Cortona è anche per questo motivo un’imprescindibile meta per pittori, acquerellisti e fotografi (questi ultimi sono attratti fin qui anche dalla celeberrima rassegna fotografica internazionale “Cortona on the move”, che si tiene ogni anno tra luglio e settembre, coinvolgendo autori da ogni parte del mondo). Da quassù, si ammirano l’alba che dipinge di colori tenui la valle, il tramonto che la infiamma e il crepuscolo che la trasforma in un grandioso presepe dalle mille luci. Nelle stagioni più umide, mentre la sottostante pianura si sveglia avvolta da una coltre di nebbia, Cortona si affaccia su un candido oceano di nubi. E, almeno per qualche ora, si mostra come una fiabesca città fluttuante nel cielo.

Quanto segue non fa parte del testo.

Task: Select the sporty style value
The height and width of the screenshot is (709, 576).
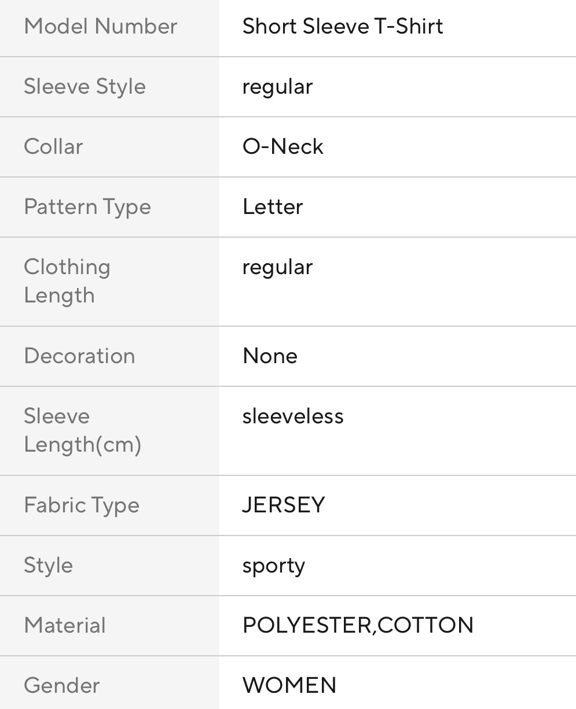Action: 273,566
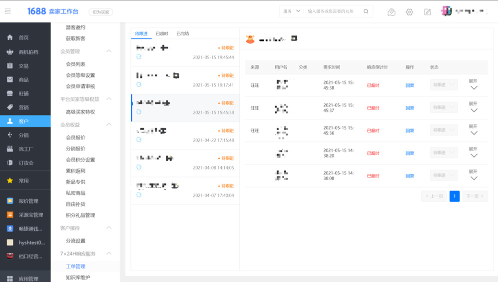Screen dimensions: 498x282
Task: Click the hamburger menu collapse icon
Action: coord(7,11)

Un viaggio nel tempo: Cortona etrusca
Cortona vanta un antico quanto glorioso passato di lucumonia, cioè di città-stato etrusca. L’eredità dell’antico popolo dell’Etruria, che tanto rese questa città fiorente nelle arti e nel commercio (Cortona batteva persino una propria moneta), è ancora particolarmente forte.
Le imponenti mura cittadine, con la caratteristica Porta Bifora, ne sono una conferma.
L’altra è rappresentata dalle vestigia rinvenute in scavi archeologici o, spesso, anche per caso nel territorio cortonese. In effetti, quest’area pullula di reperti, molti dei quali probabilmente ancora racchiusi nelle viscere della terra.
Imperdibile è la visita al citato Museo dell’Accademia Etrusca e della Città di Cortona (meglio noto con l’acronimo di MAEC), ospitato nel Palazzo Pretorio, in Piazza Signorelli.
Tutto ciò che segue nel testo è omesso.